Nella nuova fase che potrebbe aprirsi la continuazione del conflitto ucraino potrebbe diventare un rischio sia per l’attuale amministrazione russa che per quella degli Stati Uniti.
Se il Cremlino fa i conti con Prigozhin, la Casa Bianca fa i conti, tra le molte questioni, con i problemi della controffensiva ucraina e con l’imminente inizio della campagna elettorale che si preannuncia assai complicata per la fazione di Joe Biden. Questi elementi potrebbero forse concorrere – con l’ausilio del Vaticano – ad una pur parziale e temporanea intesa tra Mosca e Washington?
Per i meno ottimisti, la vicenda non sarebbe invece destinata a produrre differenze sostanziali nel conflitto ucraino, e nella sua prospettiva di lunga durata.

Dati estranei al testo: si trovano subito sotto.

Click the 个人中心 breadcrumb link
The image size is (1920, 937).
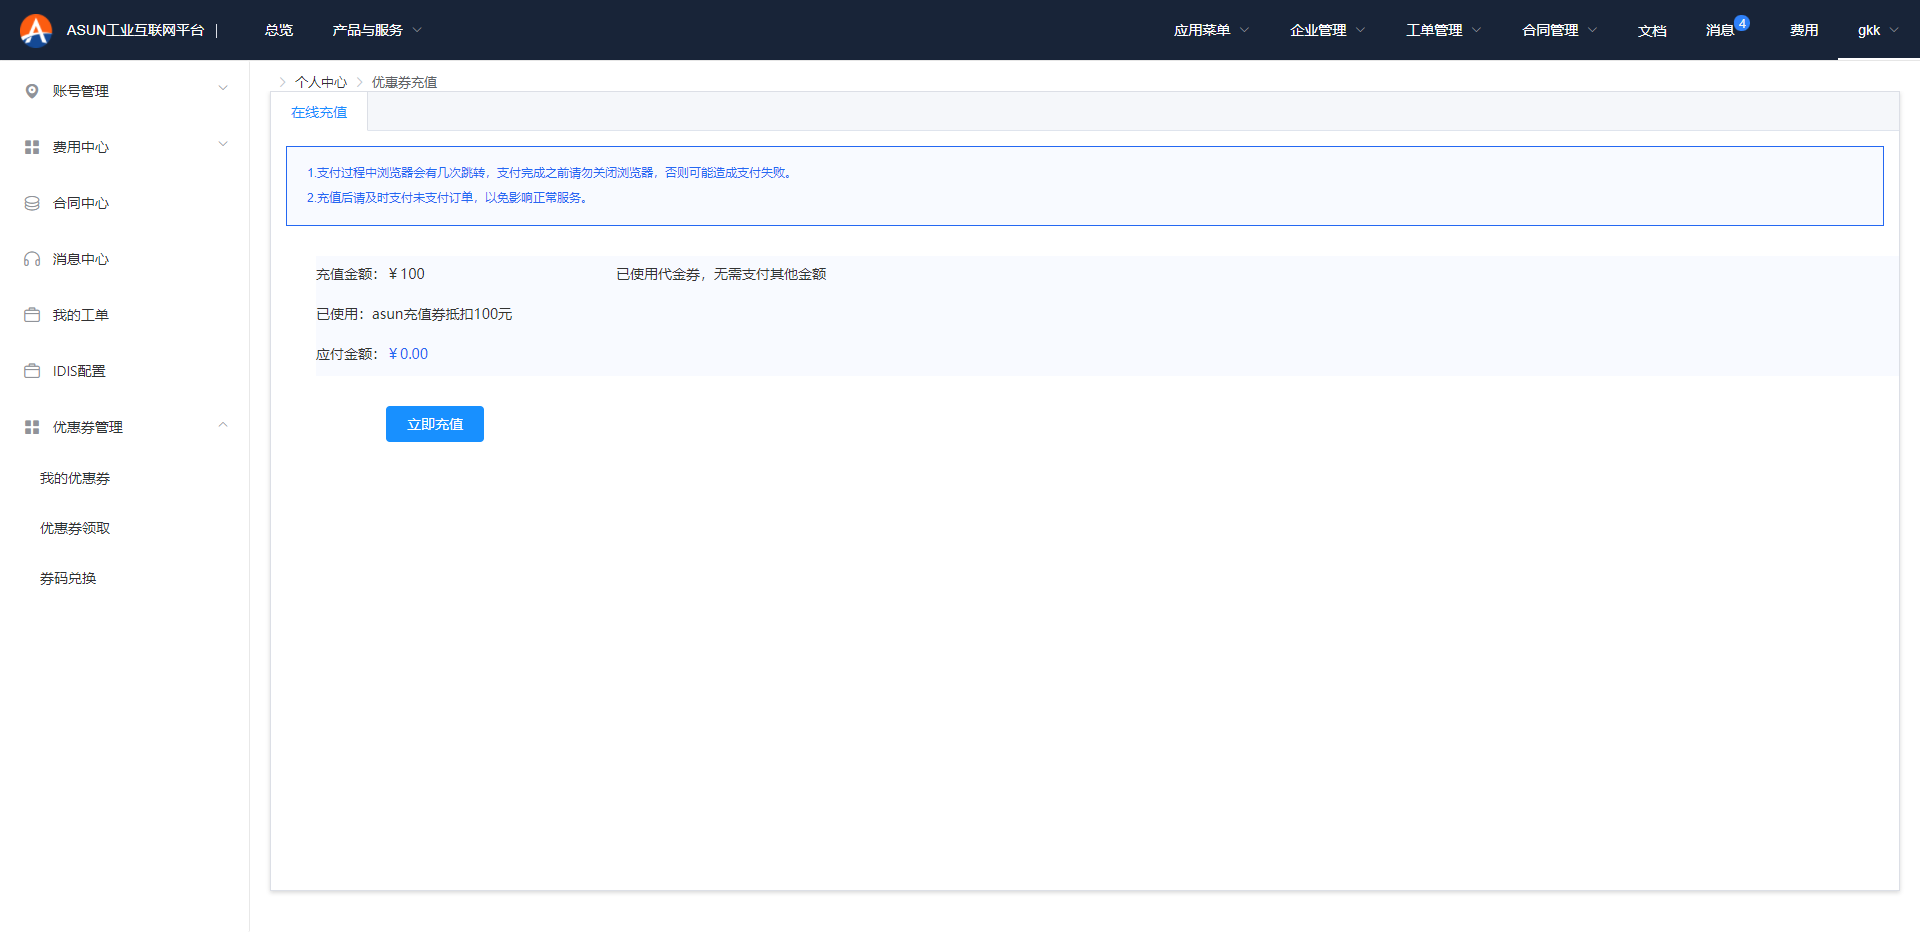tap(321, 82)
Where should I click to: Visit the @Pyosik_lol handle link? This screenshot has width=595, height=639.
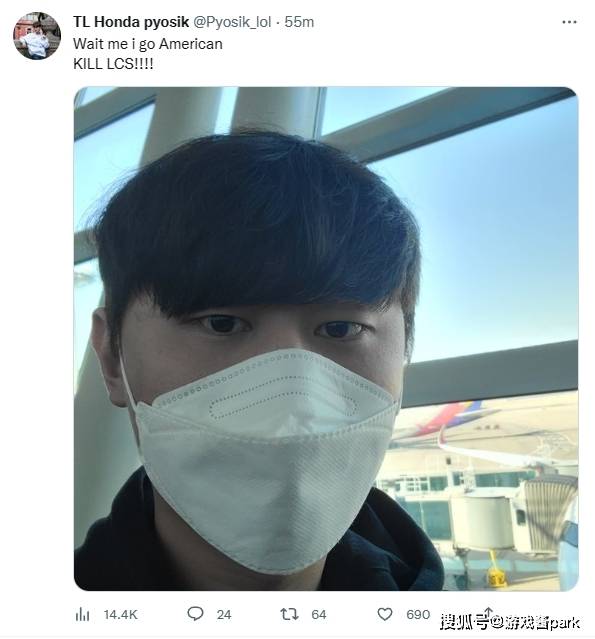coord(231,22)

La vicenda ha palesato anche agli occhi più miopi quale realisticamente possa essere, ad oggi, la natura di una possibile alternativa all’attuale amministrazione russa. Sul conto di quest’ultima si possono certamente mettere molti errori, ma si dovrebbe comunque riconoscerle, al netto dei difetti, una capacità di tenuta regolarmente sottostimata.

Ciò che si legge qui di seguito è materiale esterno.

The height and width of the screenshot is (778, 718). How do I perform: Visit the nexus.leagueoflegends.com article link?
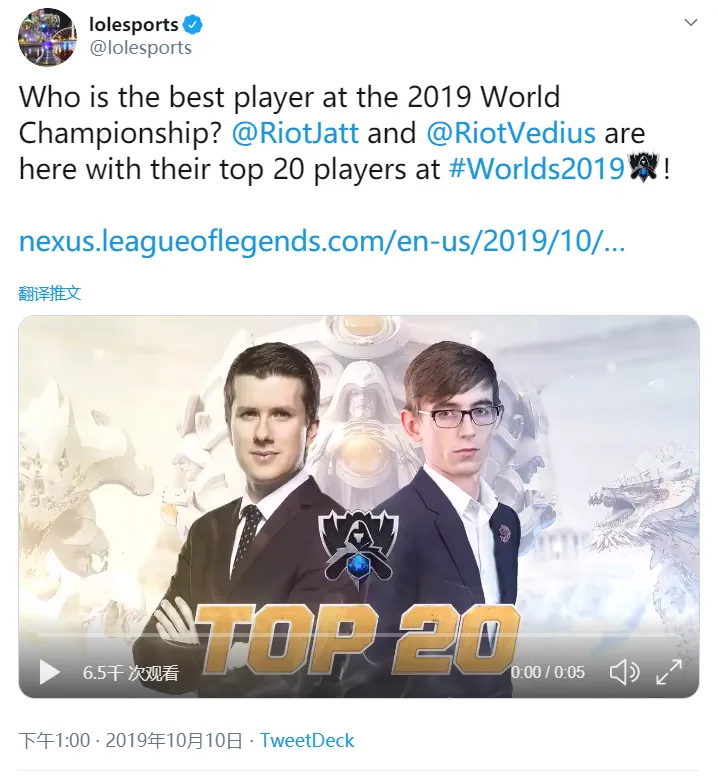pyautogui.click(x=322, y=242)
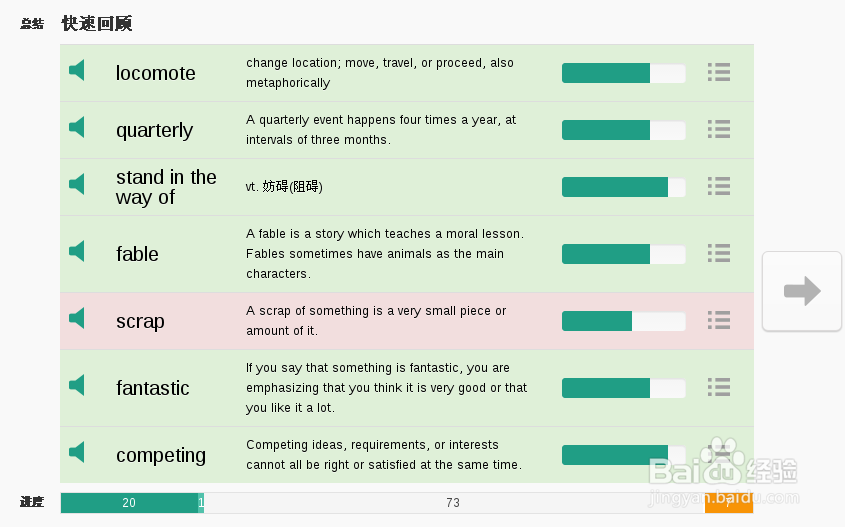Expand list menu for scrap row

pos(718,320)
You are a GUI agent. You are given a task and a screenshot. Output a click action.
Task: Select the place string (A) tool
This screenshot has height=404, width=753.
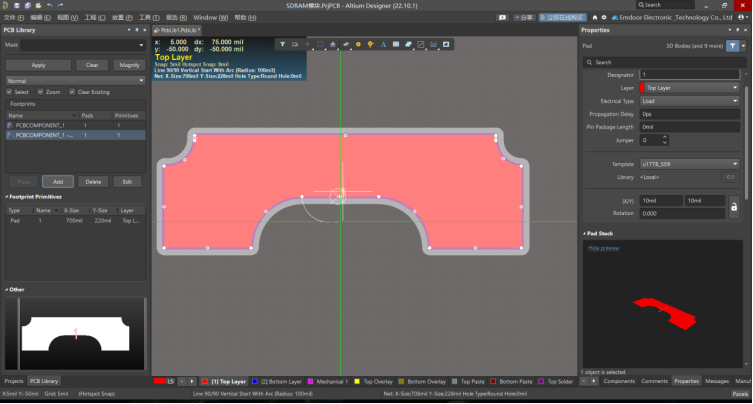tap(383, 44)
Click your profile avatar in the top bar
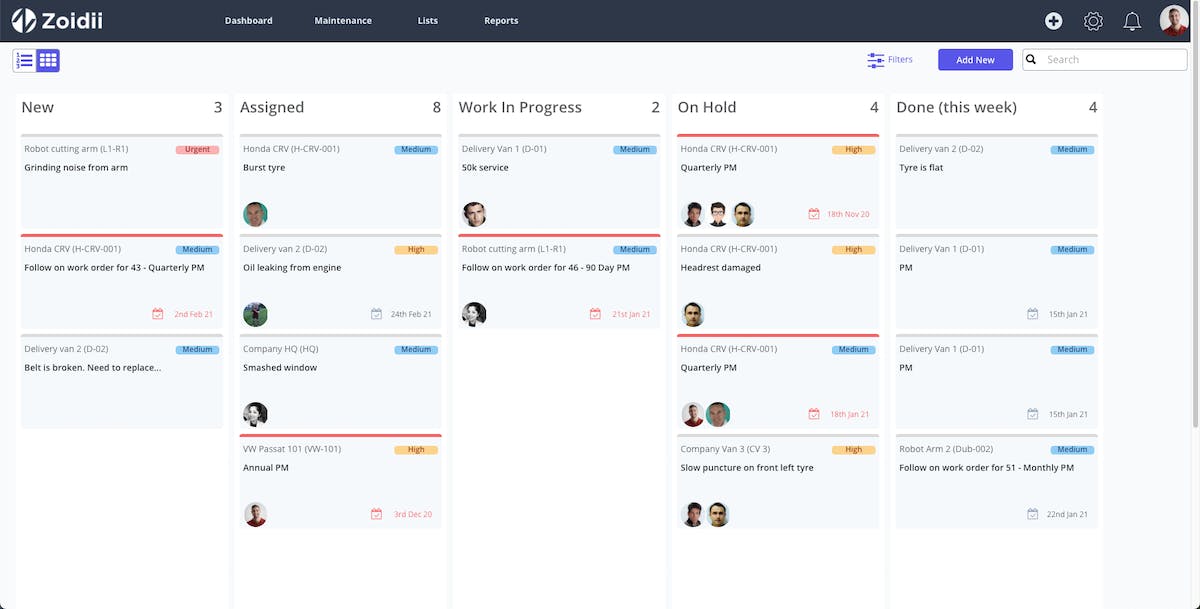 pyautogui.click(x=1172, y=20)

La forzatura di Prigozhin, alla prova dei fatti, non ha raccolto nessun consenso tangibile da parte dei vertici militari e dell’apparato di sicurezza e le forze ucraine non sono riuscite ad approfittare della situazione in modo efficace.
Che a Washington, e non solo, ci fossero informazioni sul piano di Prigozhin è senz’altro verosimile. Ma è verosimile anche che il Cremlino fosse al corrente del piano e che abbia lasciato Prigozhin muovere la propria azione: se questa fosse stata una scelta, in meno di ventiquattro ore avrebbe permesso l’integrazione della tumultuosa Wagner nei ranghi delle forze regolari, l’esilio di Prigozhin nella veste di traditore ed il rafforzamento della presidenza di Vladimir Vladimirovich.

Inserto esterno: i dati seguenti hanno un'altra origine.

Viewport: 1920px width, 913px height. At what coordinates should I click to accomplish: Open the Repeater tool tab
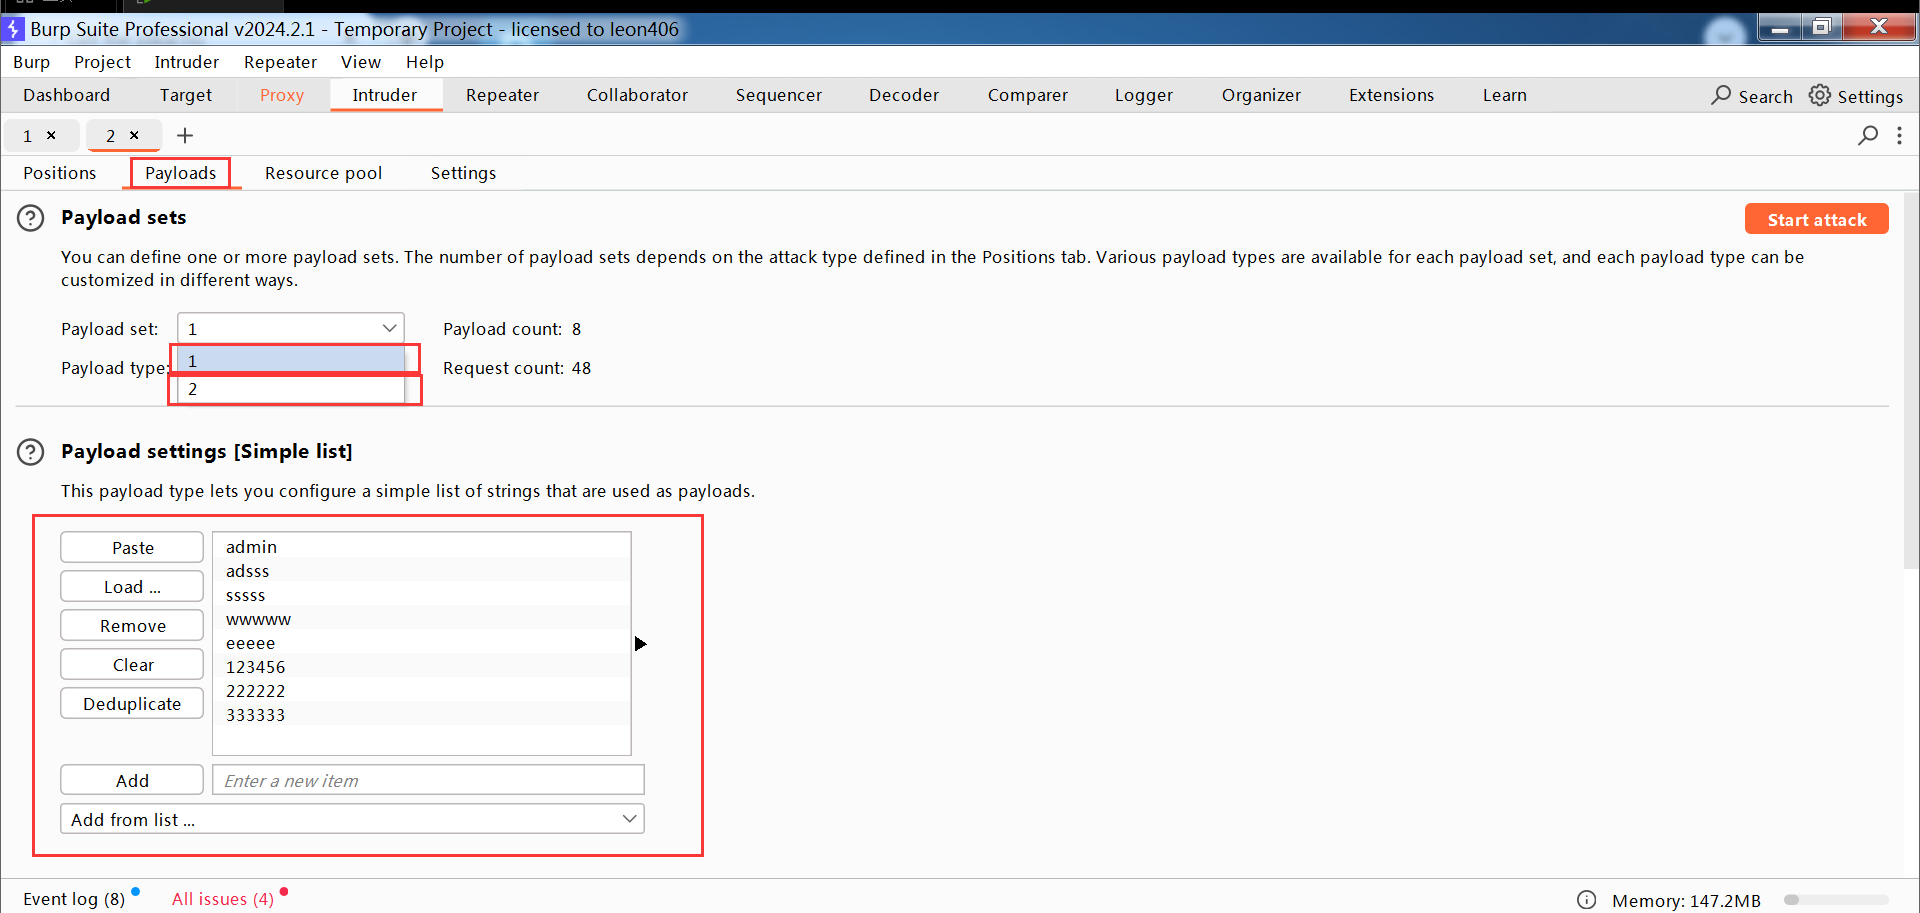click(502, 95)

Se non si trattasse di una scelta e di una reazione metodicamente pianificata, l’amministrazione sarebbe stata decisamente fortunata.
Il Cremlino ha evidentemente trattato con Prigozhin per evitare il peggio: non farlo, avrebbe quasi di certo portato ad uno scenario di guerra aperta. La questione dei vertici della difesa – attaccati in modo sistematico da Prigozhin negli ultimi mesi – non è, probabilmente, neanche quella fondamentale.
La vicenda ha ricordato anche ai più distratti il ruolo delle oligarchie nella Russia dei nostri giorni, e quanto gli interessi di queste finiscano spesso per contrapporsi all’interesse generale.
La lezione per il Cremlino è almeno duplice: ridimensionare il ruolo delle oligarchie rappresenta una necessità per la sicurezza dello Stato e l’interesse generale. L’inerzia e l’inadeguatezza di certa burocrazia rappresentano un problema da non sottovalutare specie quando, se non risolto, può essere cavalcato nelle proprie manovre da oligarchi e signori della guerra.
Per adesso, Prigozhin è riuscito a fare quello di cui ben pochi erano stati capaci: mettere in imbarazzo il presidente di fronte agli occhi dei russi e del resto del mondo e costringerlo alla trattativa.
Più che da chiedersi se ci sarà una resa dei conti, viene da chiedersi quali forme e risvolti la caratterizzeranno. In ogni caso l’epilogo della vicenda segnerà un’epoca: certamente per la Russia e con buone probabilità anche per lo scenario globale.